As the kettle came to a boil, i watched the birds instead of doing any kitchen tasks. The new feeder seems to be successful at holding smaller seed than sunflower seed. I'm monitoring how much spills past its tray. The tray is a new feature that seems to have gotten the towhee's attention on an occasion. The goldfinches and chickadees have been delighted by the feeder: it's three conic sections of wire mesh, tiered together. The top two are an hour glass shape, and there's a baffle at the bottom of the middle tier to guide seed to the sides, but allow some to spill down into the third tier which repeats the top of the hourglass form, and then ends in a tray. At the narrow neck in the hourglass shape there's a circumscribing wire perch.

The chickadees and goldfinches make use of all the features, clinging to the mesh, perching, sanding in the tray. Housefinches, however, seem to still find the structure a challenge compared to the previous tube with the stations at set intervals. I watched one arrive and then backflutter -- hovering in the air as if aghast at the change. He landed on the porch rail as if to get a sense of the structure. He then slowly landed on the tray and craned his head back to look up at the shape. It seems the overhang of the feeder perplexed him. He considered, and i marveled that i don't think i've ever had to watch figure something out. I'm not sure if that makes him slower than the other birds that just land and feed, or if he was a more reflective bird, cautious so that he will live another day.
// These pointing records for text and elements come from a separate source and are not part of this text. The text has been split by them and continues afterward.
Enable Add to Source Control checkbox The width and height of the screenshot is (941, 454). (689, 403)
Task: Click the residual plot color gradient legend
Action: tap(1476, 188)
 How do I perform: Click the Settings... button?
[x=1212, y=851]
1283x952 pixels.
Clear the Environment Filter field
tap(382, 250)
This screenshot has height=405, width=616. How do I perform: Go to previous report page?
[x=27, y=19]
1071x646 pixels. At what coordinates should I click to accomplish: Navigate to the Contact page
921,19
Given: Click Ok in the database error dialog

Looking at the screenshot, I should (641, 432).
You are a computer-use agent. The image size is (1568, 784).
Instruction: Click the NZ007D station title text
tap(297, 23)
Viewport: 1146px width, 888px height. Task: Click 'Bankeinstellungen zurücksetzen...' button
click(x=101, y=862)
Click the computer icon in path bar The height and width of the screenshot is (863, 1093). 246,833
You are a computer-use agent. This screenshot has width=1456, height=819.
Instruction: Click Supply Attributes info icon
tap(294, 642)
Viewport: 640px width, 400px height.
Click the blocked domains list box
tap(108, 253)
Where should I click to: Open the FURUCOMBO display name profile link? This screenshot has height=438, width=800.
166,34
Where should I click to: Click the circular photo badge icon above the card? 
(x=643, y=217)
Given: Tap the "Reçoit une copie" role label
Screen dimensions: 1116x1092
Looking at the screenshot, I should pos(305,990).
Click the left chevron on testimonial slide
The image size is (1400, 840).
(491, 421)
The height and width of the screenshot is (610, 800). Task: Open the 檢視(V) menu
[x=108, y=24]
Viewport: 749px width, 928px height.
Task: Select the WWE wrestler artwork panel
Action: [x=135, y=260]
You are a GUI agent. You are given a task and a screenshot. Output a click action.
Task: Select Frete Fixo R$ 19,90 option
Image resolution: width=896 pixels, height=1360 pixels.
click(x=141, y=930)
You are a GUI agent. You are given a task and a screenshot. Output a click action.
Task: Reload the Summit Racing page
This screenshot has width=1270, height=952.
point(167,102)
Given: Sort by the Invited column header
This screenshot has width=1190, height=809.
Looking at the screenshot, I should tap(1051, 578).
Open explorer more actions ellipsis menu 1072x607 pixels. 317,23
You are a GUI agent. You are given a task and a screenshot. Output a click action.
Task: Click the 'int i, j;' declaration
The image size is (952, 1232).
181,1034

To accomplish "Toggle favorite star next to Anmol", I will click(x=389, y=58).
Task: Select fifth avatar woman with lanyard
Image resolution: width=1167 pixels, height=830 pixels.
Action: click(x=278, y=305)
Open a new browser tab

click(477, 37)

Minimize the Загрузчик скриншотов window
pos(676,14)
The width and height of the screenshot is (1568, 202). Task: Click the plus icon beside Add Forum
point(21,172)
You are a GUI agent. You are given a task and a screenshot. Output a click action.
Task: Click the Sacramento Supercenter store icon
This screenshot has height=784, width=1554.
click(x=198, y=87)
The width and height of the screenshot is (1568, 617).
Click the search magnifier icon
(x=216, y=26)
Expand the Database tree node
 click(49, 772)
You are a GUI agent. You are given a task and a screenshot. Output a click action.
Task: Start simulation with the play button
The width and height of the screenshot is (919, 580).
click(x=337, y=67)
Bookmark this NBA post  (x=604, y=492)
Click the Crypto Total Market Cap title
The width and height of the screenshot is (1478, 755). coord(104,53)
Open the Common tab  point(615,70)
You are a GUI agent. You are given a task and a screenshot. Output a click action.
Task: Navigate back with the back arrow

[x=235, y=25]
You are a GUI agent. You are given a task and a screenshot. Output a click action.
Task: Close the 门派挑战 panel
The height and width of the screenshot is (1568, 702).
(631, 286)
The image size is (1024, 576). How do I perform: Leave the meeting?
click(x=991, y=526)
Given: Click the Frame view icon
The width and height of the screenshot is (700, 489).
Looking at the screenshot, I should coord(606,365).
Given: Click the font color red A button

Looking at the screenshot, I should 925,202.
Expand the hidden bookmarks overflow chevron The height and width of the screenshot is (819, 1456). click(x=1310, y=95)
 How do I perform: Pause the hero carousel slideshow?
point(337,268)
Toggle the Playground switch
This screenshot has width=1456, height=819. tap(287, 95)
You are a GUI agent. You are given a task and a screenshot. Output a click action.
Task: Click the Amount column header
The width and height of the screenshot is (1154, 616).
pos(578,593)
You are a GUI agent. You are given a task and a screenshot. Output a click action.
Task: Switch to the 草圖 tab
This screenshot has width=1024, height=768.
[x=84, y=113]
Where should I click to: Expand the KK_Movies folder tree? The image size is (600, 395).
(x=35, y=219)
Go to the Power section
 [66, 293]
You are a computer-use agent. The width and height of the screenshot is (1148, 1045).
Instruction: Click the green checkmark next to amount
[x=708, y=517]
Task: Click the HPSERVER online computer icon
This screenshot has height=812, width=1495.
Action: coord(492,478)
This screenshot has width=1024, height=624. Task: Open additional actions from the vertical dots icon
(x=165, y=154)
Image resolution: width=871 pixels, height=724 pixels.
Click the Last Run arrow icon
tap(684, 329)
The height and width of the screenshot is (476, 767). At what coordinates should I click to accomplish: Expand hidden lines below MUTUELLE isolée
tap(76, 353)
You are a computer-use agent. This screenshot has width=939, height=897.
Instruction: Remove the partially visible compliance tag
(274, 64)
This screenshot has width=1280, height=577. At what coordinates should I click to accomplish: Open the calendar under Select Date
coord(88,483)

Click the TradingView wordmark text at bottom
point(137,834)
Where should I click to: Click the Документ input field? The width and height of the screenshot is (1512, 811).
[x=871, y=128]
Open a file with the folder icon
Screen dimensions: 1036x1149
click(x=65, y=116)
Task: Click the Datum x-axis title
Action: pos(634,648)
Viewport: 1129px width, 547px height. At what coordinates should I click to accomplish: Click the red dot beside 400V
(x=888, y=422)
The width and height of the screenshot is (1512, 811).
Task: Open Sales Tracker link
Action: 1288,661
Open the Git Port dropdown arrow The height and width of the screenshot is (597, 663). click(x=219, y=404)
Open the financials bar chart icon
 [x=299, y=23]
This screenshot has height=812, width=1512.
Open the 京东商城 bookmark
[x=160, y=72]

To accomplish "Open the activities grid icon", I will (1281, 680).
Eventually he fluttered up to the middle tier, clasped the wire and began pulling seeds through.

Christine notes that it is more generous to assume he was a cautious bird. (As if we weren't generous enough with the expense of the bird feed.)

--==∞==--

Sleeping in has not put forward my morning plans. I need to recalibrate my intentions.

Yesterday evening i puttered with genealogy and confirmed a switch between our authorization service and an institution's. Usually, these encounter some headache or another, so i was prepared for a long evening of poking at changes. In late June we'd had the headache of an institution that had first kept our servers blocked at their firewall, then had a round robin system for their LDAP servers and the certificate needed to successfully connect to the servers only worked for some of the LDAP servers, causing intermittent failures. Furthermore, they wouldn't give us testing credentials that would work completely.

Last night, it just worked. Testing credentials went through. Success. No hiccups. Hurrah!

Christine laughed as she looked at the two of us on the deck. She had my iPad and her iPad as she tried to get my iPad set up to test our app. I had my work laptop, my own laptop, and the genealogy book by my great aunt. We do use the tech.

As it cooled off we retired inside to watch the Gettysburg section of Ken Burns' Civil War documentary and i knitted (knooked). I'm doing a square as a washcloth, practicing a tighter knit, and practicing the right angle turn. I'd made up a right angle turn in my last project and liked the result, a raglan yoke for the top, but didn't think the turn was the best ever. So when i saw the Templeton Square i thought i'd give it a go. One thing, the column clarifies for me why this raglan technique is used in crochet and not knitting (traditionally): the number of needles to keep a growing diameter is probably a challenge. Crochet doesn't need the stitch holder and knooking trails a cord, similar, i suppose, to the "newfangled" circulars. I'm not making the lace, just the square, and i started with a crochet circle in the center. It worked from a construction point of view, but it is a more dense bunch of knots in the center of the more fluid knit.

I just ordered a bunch of rivoli crystals and earring mounts from Fire Mountain for the Meeting fund raiser. $45, a tiny bit of time, and a $100 profit, at least. $255 profit, if they sell well and at full price.